身体観察

扉を開けて入ってきたのはノックアウトだった。思いがけない者の侵入に、ユズは驚いた。それに勘づいたノックアウトがふと笑って、ゆっくりと彼女に近づきながら聞いた。

「メガトロンだと思いました?」

「ブレークダウンだと思ってた。さっき呼んだから」

「彼まで手なづけるとは…恐れ入りました」

「逆だよ。わたしか懐いてるの」

想定外の返答に、ノックアウトは一瞬面食らった。ユズはといえば、話をしていることなど忘れたかのように小さな体を研究台から立ち起こして、パソコンと杖を片手にそこからぴょんと飛び降りてしまった。着地したあとは片足をずるずる引きずり、杖をかつかつと支えにしながら、モニターの方を目指しているようだ。先日までは背筋を伸ばしパキパキと歩いている姿を覚えていたから、ノックアウトは少々考えて

「どうしたんです?」

「ちょっと実験したら痺れてきちゃって」

どこからどうみてもみすぼらしい格好だ。自らを実験台にし、一部が不自由になったその姿を(仮に同じ組織の一員だとしても)羞恥のかけらもなく披露するなど、さすがは科学者といってもいいのだろうか。一応、女性でしょう?あなたは。思わず口をついてでた言葉は、ユズにしっかり届いた。美しさを重視する彼らしい言葉である。

「そのような姿を惜しげもなく晒していたら、すぐにつけ込まれてしまいますよ。わたしのような輩にね」

「ノックアウトが?へえ、それ、面白いよ。わたしなんかにつけこんで何か利益でもあるの?」

「勿論…私なら、標本のように診療台に貼り付けて、その珍しい体の部位をひとつひとつ解体していきます。非常に興味があるんですよ」

今度はユズがひるむ番だった。顔をしかめてもの言いたげにノックアウトを見上げている。ノックアウトは肩を竦め、冗談ですよとはぐらかした。

「そんなに警戒しないでください。私はブレークダウンに言われてきたのですから。今は体が不自由なので、彼を呼んだのでしょう?」

「うえっ、ノックアウトが手伝ってくれるの?」

「今の嗚咽は聞き捨てなりませんが」

「ごめん、そういうつもりじゃなくてちょっとビックリしただけ。ああ、そんなたいしたことじゃないんだよ…私の体をコントロールパネルの上まであげてほしかったのと、そこの箱も少し寄せて欲しくて。いつもなら自分でやるんだけど」

それだけのためにブレークダウンを呼び出していたのかと呆れ半分、同情半分、ノックアウトはユズに近づき手を差し伸べた。
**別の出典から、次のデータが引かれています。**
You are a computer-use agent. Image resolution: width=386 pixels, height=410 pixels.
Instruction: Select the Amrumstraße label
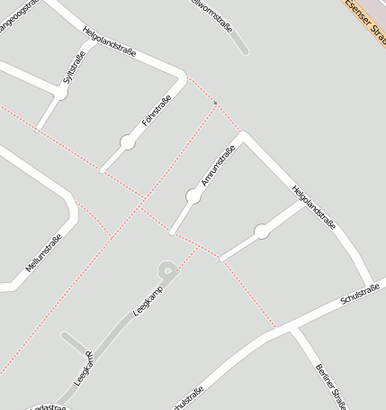pyautogui.click(x=218, y=169)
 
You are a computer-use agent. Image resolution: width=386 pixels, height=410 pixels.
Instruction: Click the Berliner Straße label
pyautogui.click(x=331, y=383)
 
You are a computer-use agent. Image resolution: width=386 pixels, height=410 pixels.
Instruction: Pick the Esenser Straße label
pyautogui.click(x=368, y=21)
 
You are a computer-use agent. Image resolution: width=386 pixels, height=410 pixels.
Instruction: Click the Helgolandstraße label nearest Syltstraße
pyautogui.click(x=108, y=41)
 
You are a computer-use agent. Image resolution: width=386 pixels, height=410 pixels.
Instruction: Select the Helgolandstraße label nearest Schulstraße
pyautogui.click(x=313, y=206)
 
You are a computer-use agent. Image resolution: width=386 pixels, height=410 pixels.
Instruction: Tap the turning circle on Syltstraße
pyautogui.click(x=60, y=92)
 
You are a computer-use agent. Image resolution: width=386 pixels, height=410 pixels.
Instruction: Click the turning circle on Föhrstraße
pyautogui.click(x=128, y=141)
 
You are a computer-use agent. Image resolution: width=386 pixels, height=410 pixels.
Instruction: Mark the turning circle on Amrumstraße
pyautogui.click(x=193, y=196)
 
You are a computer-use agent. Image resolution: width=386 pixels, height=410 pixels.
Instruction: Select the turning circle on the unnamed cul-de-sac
pyautogui.click(x=261, y=232)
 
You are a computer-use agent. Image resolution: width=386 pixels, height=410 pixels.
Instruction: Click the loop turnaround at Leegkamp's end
pyautogui.click(x=166, y=269)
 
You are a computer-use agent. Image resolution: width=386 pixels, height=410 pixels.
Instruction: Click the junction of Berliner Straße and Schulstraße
pyautogui.click(x=292, y=328)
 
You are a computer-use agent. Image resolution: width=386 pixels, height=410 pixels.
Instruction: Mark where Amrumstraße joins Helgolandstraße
pyautogui.click(x=241, y=135)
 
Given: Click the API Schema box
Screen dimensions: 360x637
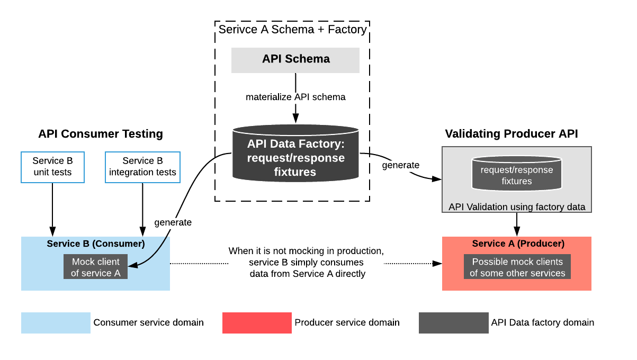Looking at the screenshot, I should (295, 59).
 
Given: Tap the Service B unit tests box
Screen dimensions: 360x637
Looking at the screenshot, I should (52, 167).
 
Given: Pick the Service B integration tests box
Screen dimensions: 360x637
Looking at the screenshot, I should (143, 167).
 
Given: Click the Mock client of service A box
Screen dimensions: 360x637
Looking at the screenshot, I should (96, 267).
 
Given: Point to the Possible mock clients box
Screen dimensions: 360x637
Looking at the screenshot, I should (517, 267).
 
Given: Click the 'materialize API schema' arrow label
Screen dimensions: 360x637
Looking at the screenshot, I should (295, 97).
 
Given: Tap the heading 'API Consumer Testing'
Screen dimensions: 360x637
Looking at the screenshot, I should (101, 134).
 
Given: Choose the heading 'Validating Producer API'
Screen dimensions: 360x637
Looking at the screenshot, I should (512, 134).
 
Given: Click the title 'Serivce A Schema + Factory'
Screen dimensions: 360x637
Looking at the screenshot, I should (292, 29).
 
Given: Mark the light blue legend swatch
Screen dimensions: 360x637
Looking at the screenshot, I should (56, 323).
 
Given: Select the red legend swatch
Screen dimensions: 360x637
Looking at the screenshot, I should (257, 323).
ひょいと軽やかに乗った小人は、目的の場所までたどり着くと乗った時と同じ調子でその場に降りた。

その時、不自由な半身よりも、ノックアウトは彼女の手に注意を惹かれていた。指や甲はなんらかの薬品が原因でところどころ変色し、まだら模様になっている。ありがとう、とお礼を言ったユズの声を無視して、ノックアウトは自分の人差し指でそれをそっと持ち上げた。この方が観察しやすいのだ。

「見えるところくらい、美しくしておいてはいかがです?もったいのないことをする」

ユズは真っ赤になり、反射的に後方へ飛び上がってしまった。この面白い反応は、ノックアウトの興味をそそった。その体温のほてりが一体どんな意味を持つのか、おおよその検討はつく。

「さっきまでのはよくて、今のはだめなんですか」

くつくつと声を抑えて笑った医者は楽しげだったが、これからこうして遊ばれることになるのではないのだろうかという懸念を、ユズは拭い去ることができなかった。